This project was undertaken for Auckland Regional Council to identify significant sources of contaminants in the central Waitemata and southeastern Manukau Harbours. The efficacy of stormwater treatment and contaminant source control measures were also assessed.

The Issue

The iconic Waitemata and Manukau Harbours are a fundamental part of urban living in Auckland, New Zealand’s largest city. Aucklanders have strong economic, social, and cultural connections with these water bodies, making extensive use of them for recreation, industry, transport, fishing, trade, and tourism.

At the same time, the Harbours are sinks for the disposal of urban stormwater and associated contaminants. In places, the harbour sediments contain heavy metals at concentrations considered moderate or high risk to the harbour ecosystems. With a rapidly growing population and the continued expansion of the city, the potential exists for further accumulation of contaminants and resultant ecological degradation.

The Approach

Auckland Regional Council (ARC) contracted NIWA to undertake two studies to predict the accumulation of sediment, zinc, and copper in the Central Waitemata and Southeastern Manukau Harbours.

The study aims were to:

• identify significant sources of contaminants
• forecast their accumulation over a 100-year planning horizon
• assess the efficacy of stormwater treatment and contaminant source control measures.

Our approach involved the application of three linked mathematical models:

• the GLEAMS sediment-generation model
• the CLM contaminant load model
• the USC harbour sediment/contaminant accumulation model developed by NIWA.

To implement the USC model, we collected data describing physical and chemical properties of the harbour, including sediments and freshwater inputs. We also analysed spatial information describing catchment characteristics such as land use, topography, and soil type.

Steps in calibrating and validating the model:

• We performed a backwards-looking projection ('hindcast') of sediment accumulation rates by running the model for the past 50 years with inputs of known annual average sediment accumulation rates.
• We then calibrated the model by comparing this hindcasted sedimentation rate to actual sedimentation rates determined from sediment cores, and adjusting the model until it 'fitted' the actual data.
• Finally, we validated the calibrated model by comparing its hindcasted heavy-metal concentrations to present-day vertical profiles of zinc and copper concentrations in harbour sediments. These vertical profiles provide a record of heavy-metal accumulation in harbour sediments over the past 50 years.

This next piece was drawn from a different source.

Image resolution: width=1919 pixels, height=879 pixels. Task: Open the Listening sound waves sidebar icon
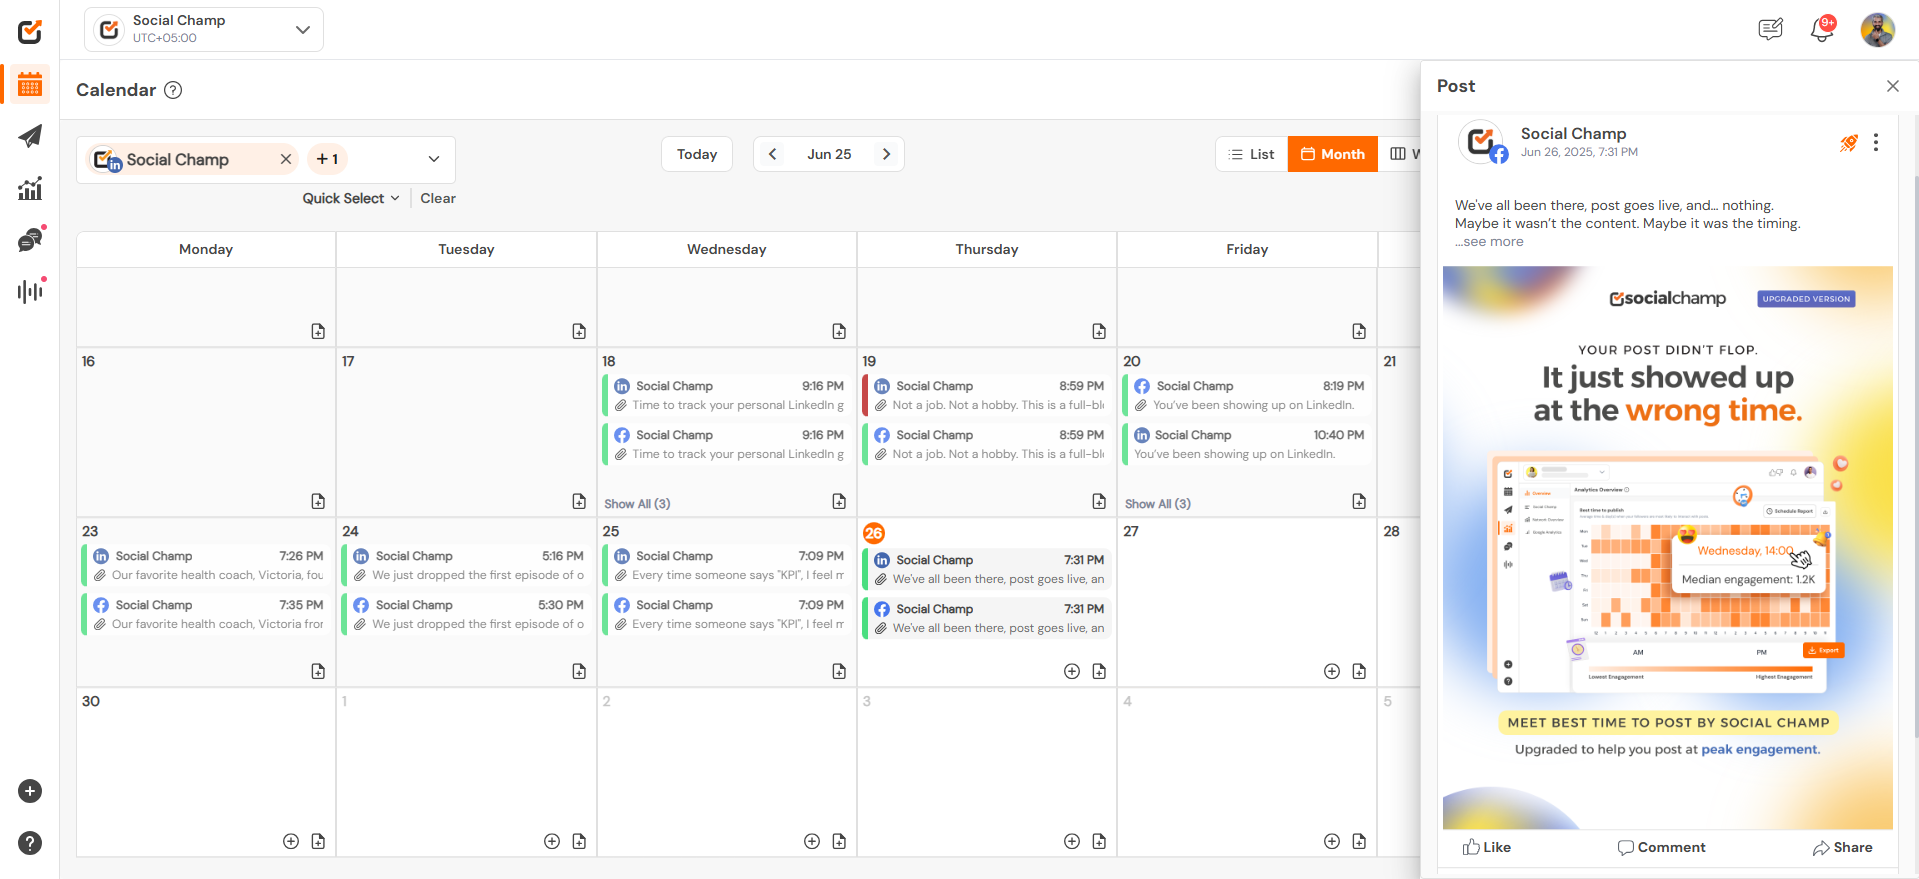pos(30,291)
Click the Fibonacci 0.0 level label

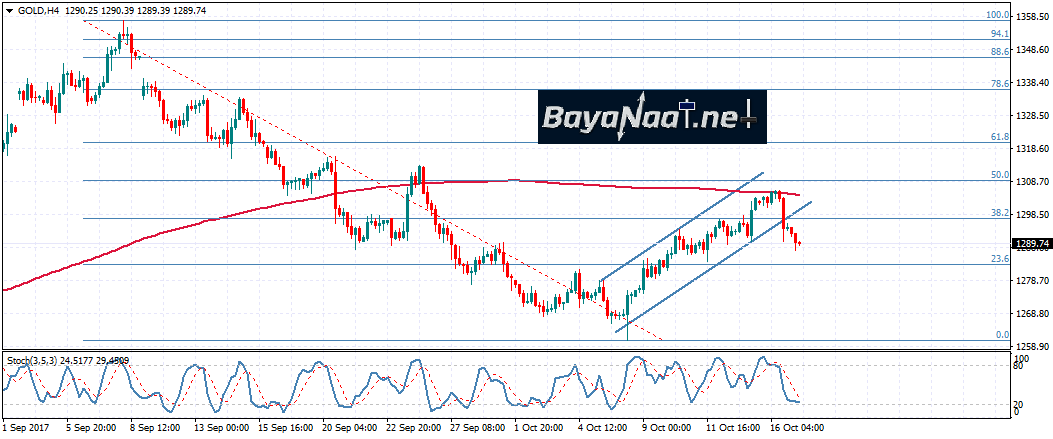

We then used the calibrated, validated USC model to predict future rates of contaminant accumulation in each of several harbour subestuaries, given variations in sediment and heavy metal loads associated with different stormwater management scenarios. 

The Result

The results of the studies identify those parts of the harbour most at risk and those subcatchments where stormwater management interventions may be of greatest benefit.

Key predictions are:

• No immediate threat of elevated zinc and copper concentrations in many subestuaries, such as intertidal flats and tidal creeks draining predominantly rural subcatchments.
• High threat associated with elevated zinc and copper concentrations in tidal creeks draining heavily urbanised subcatchments. Sediment quality guidelines are already exceeded or are predicted to be exceeded in the next 20-30 years in these locations. 

Some of the results of the Waitemata and Manukau studies can be seen in the figures below. These respectively show:

1. Areas of the central Waitemata Harbour requiring attention based on predicted sediment, zinc, and copper loads under a baseline development scenario (the ARC's basic plan for development of the catchment).
2. How improved stormwater treatment will change outcomes in the southeastern Manukau Harbour compared to the baseline development scenario (Scenario 1). Outcomes are expressed in terms of exceeding sediment quality guidelines for heavy metal concentrations in the harbour bed sediments.

• TEL is Threshold Effects Level: the level where sediment quality goes from being acceptable to potentially degrading the environment.
• ERL is Effects Range – Low: above this level, you can expect to see biological effects.